- _PROBLEM DESCRIPTION_
Find the line that contains "Únete a nuestra lista de correos (576, 1239)" in the records below, then repeat exactly that line and each one after it, leaving pictures out.

- _RECORDS_
┏━━

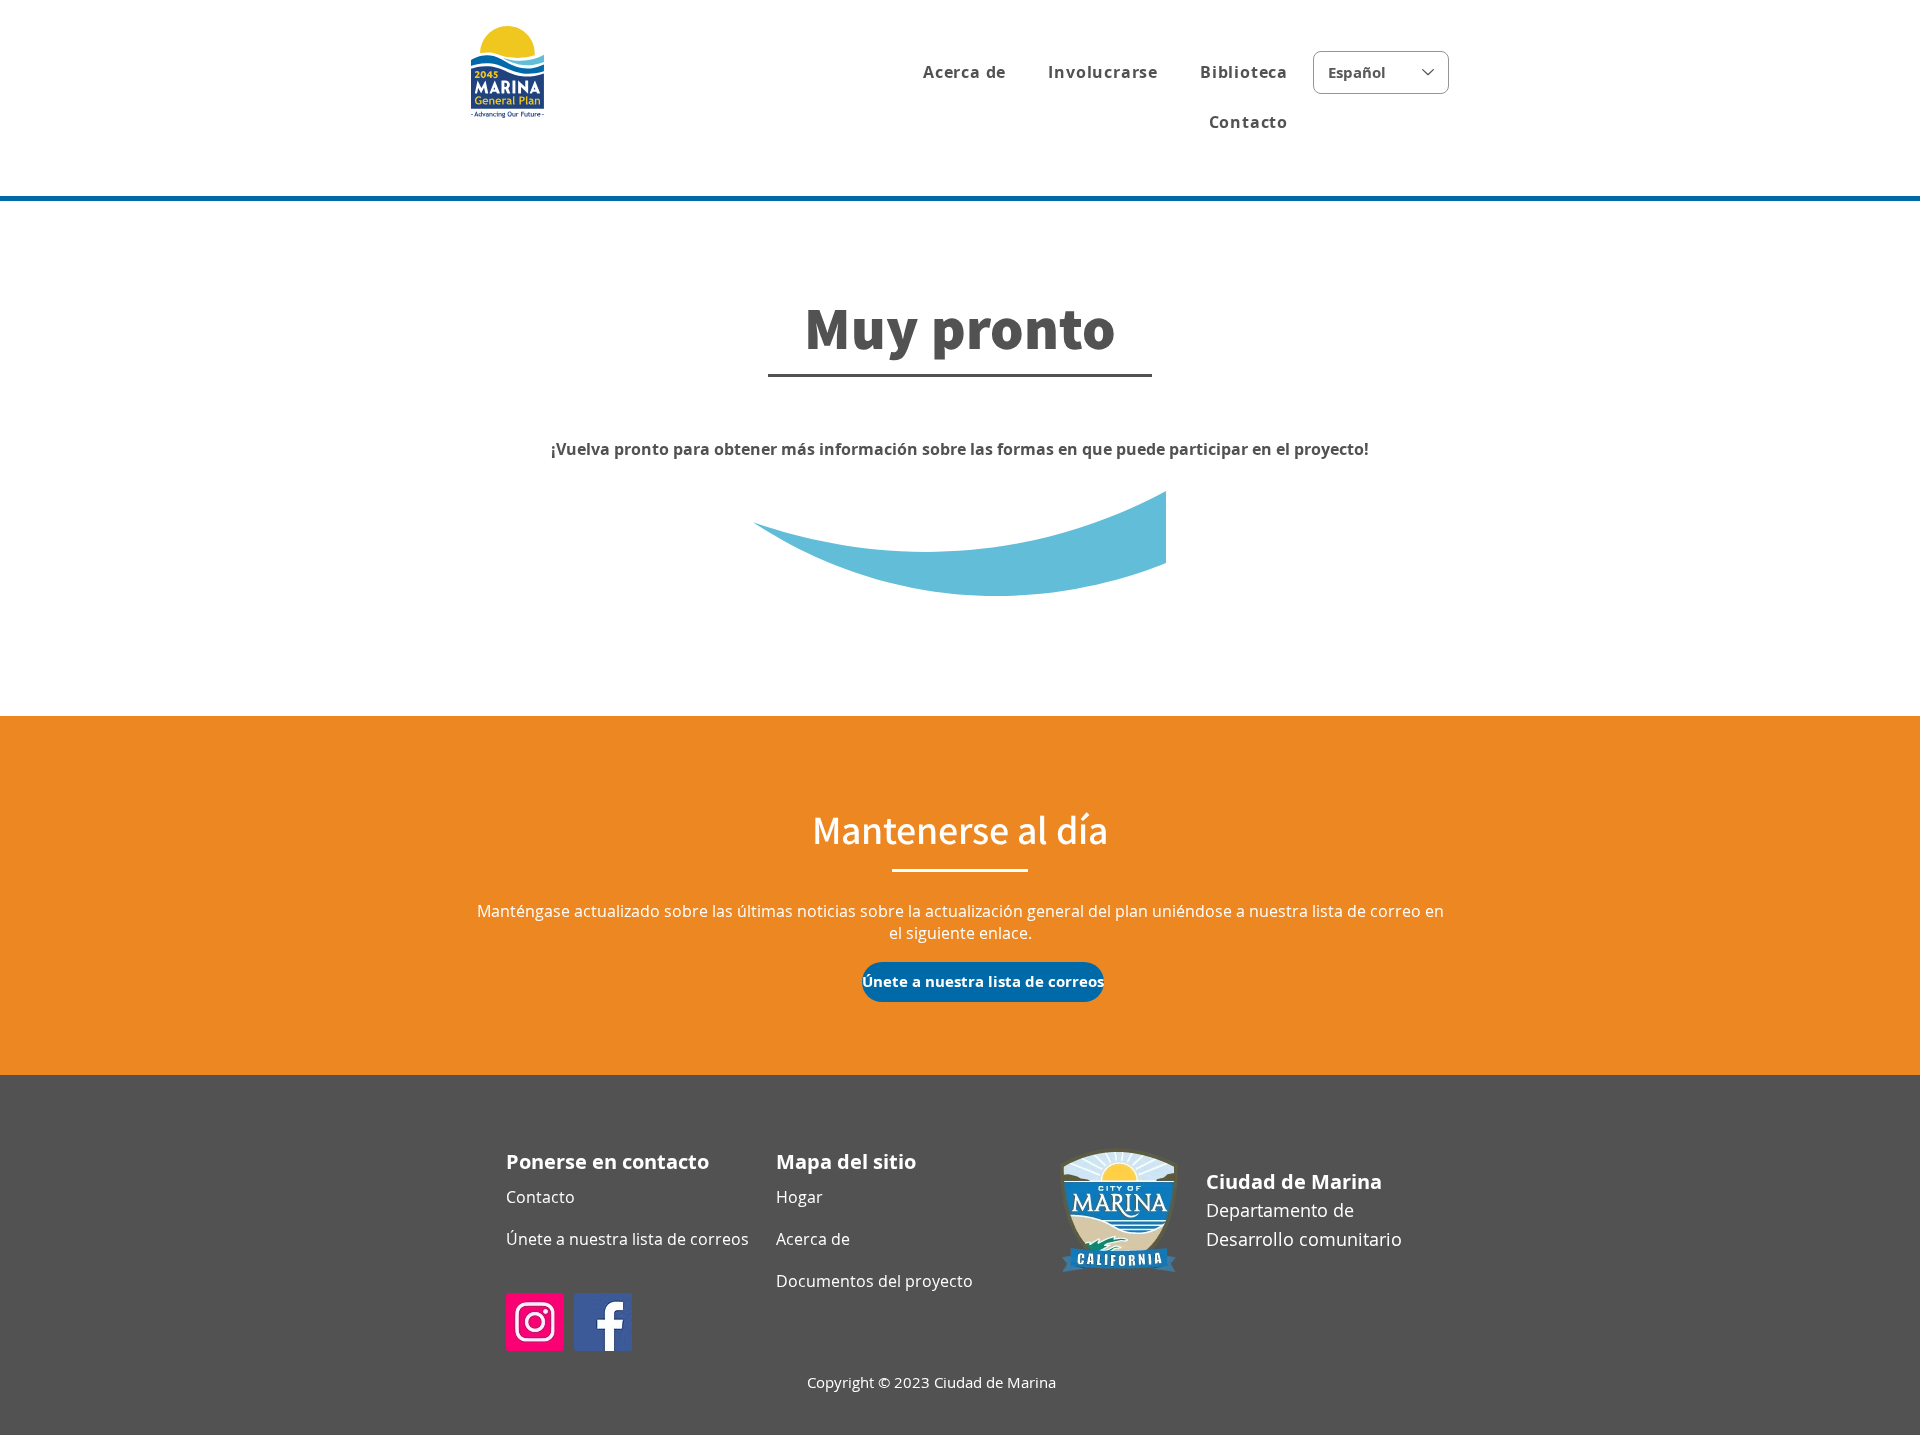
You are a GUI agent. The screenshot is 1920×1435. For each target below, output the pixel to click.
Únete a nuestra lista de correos (576, 1239)
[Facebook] (603, 1322)
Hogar (799, 1197)
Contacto (540, 1197)
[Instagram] (535, 1322)
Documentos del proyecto (846, 1281)
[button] (1096, 72)
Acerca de (813, 1239)
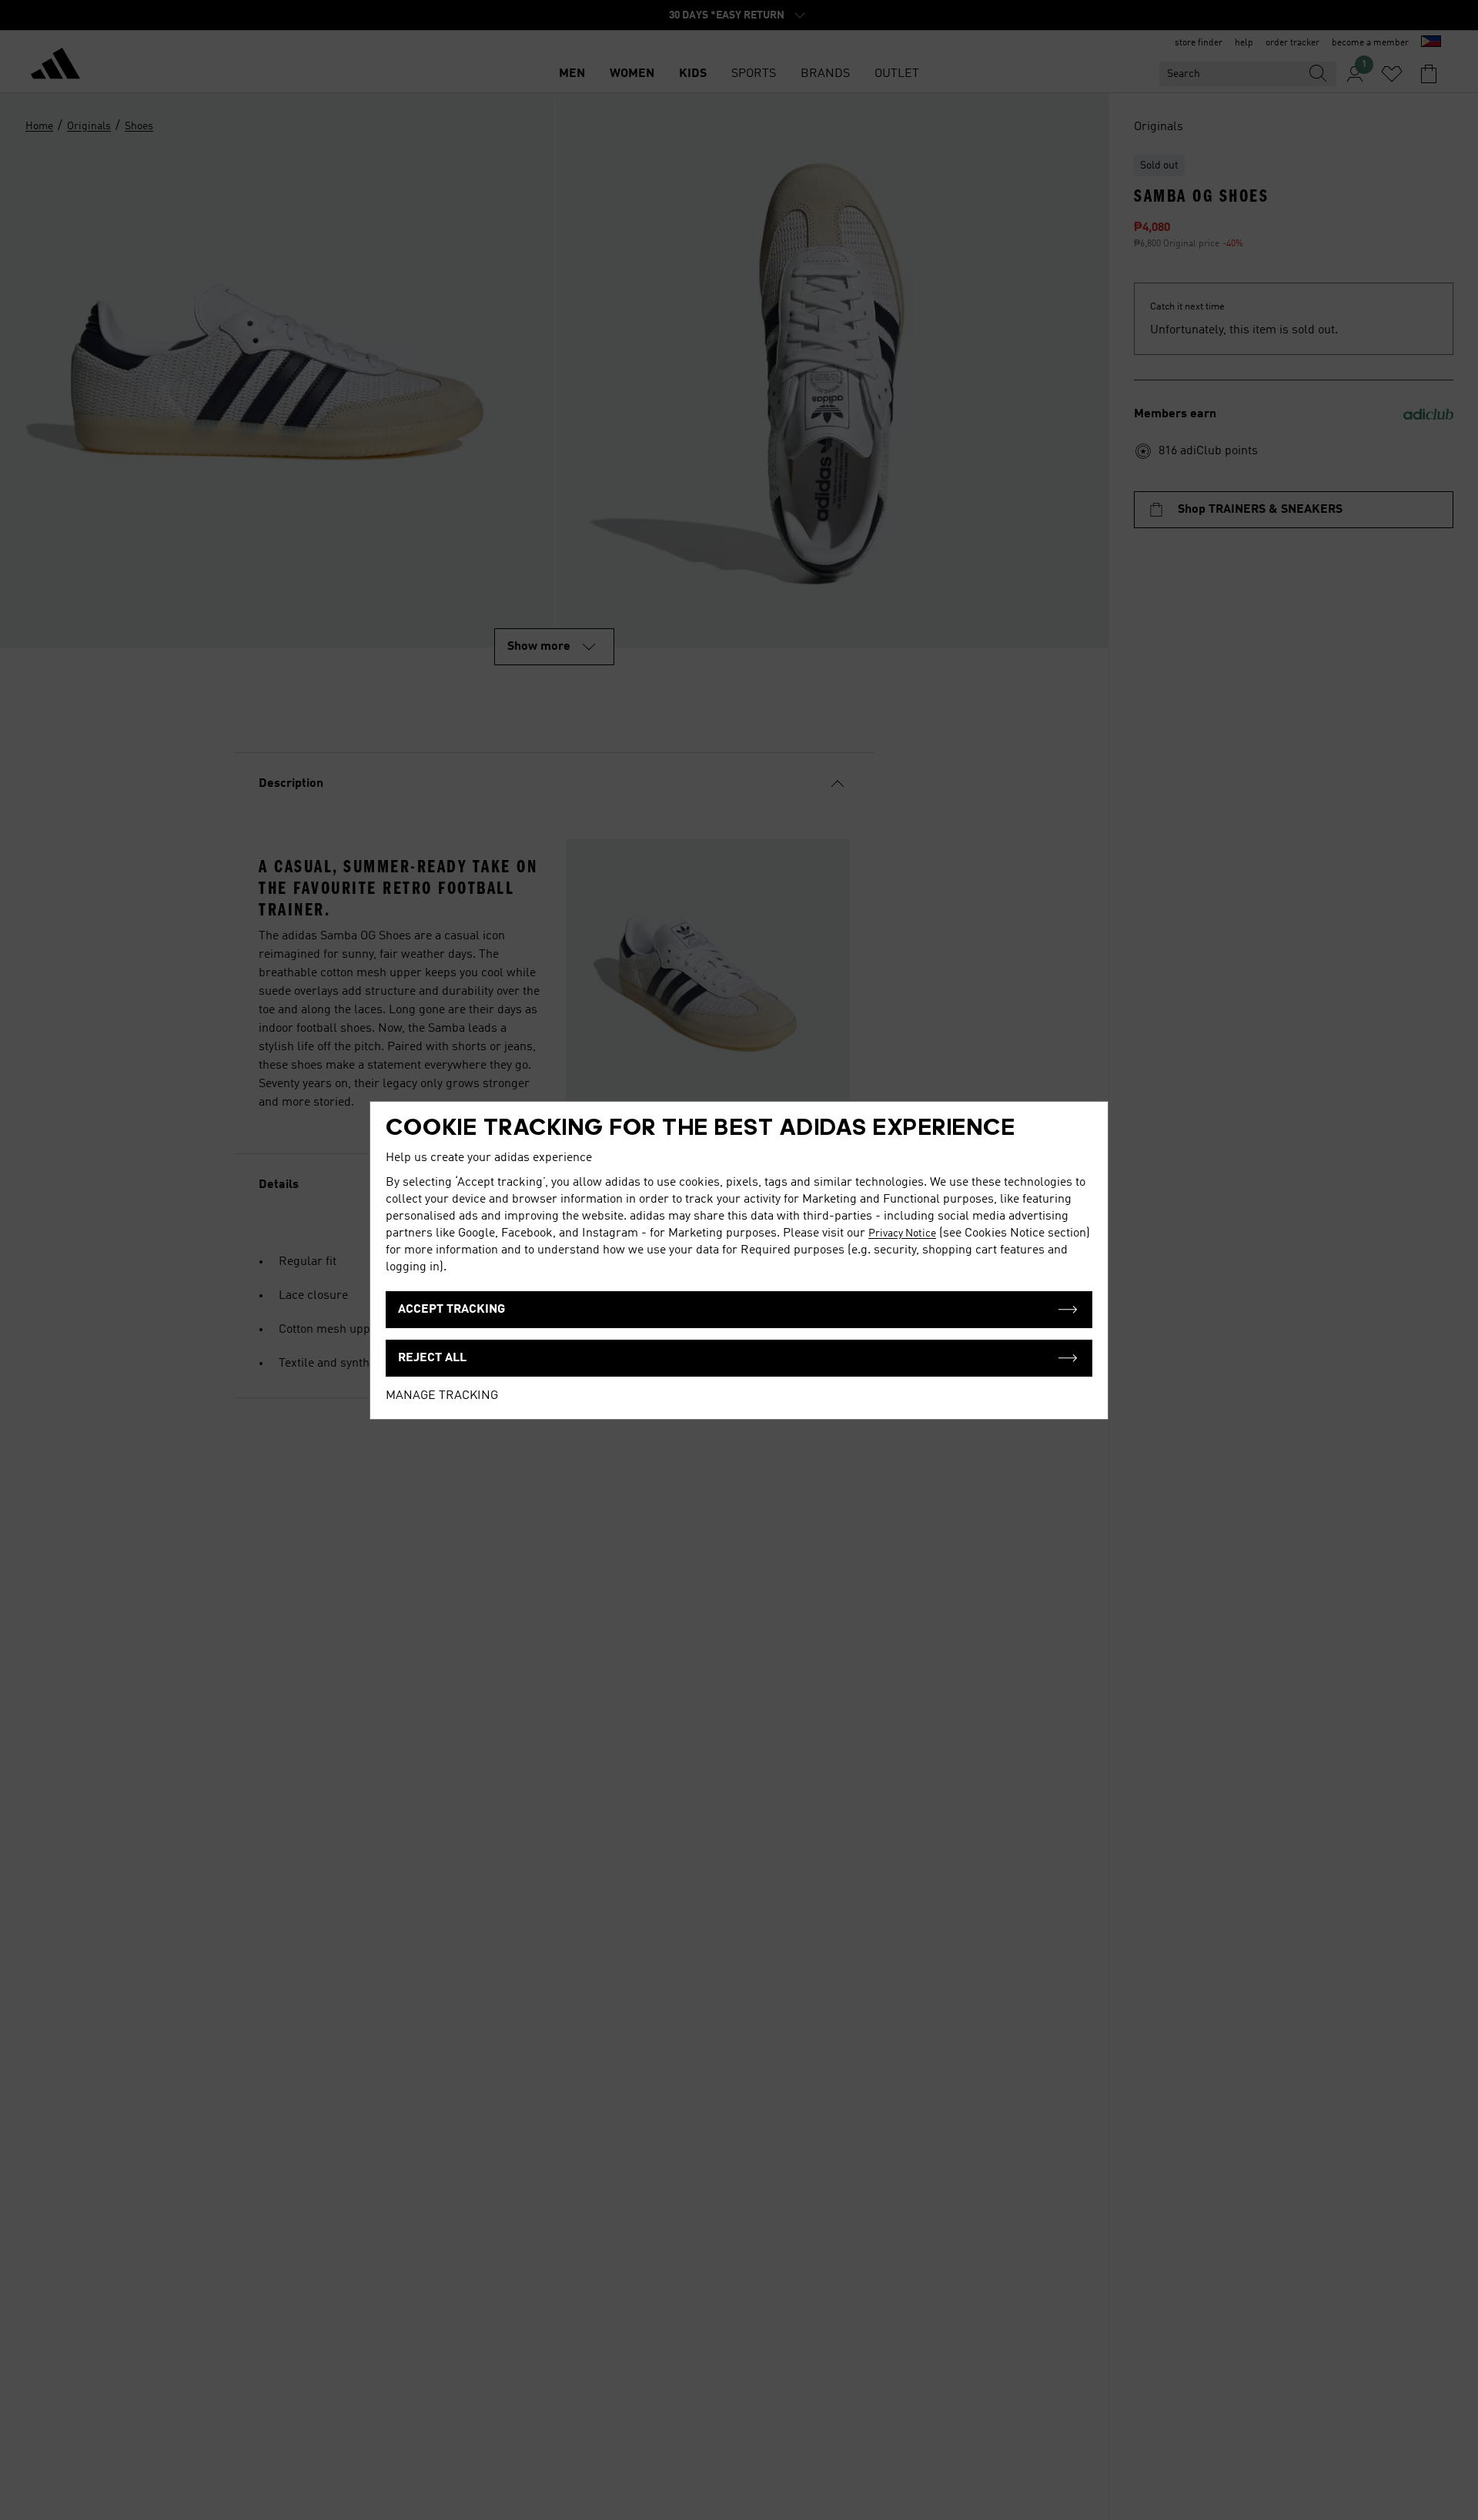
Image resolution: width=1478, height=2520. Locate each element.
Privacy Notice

┗━━

- _ANSWER SPACE_
Únete a nuestra lista de correos (576, 1239)
[Facebook] (603, 1322)
Hogar (799, 1197)
Contacto (540, 1197)
[Instagram] (535, 1322)
Documentos del proyecto (846, 1281)
[button] (1096, 72)
Acerca de (813, 1239)
Image resolution: width=1478, height=2520. Locate each element.
Privacy Notice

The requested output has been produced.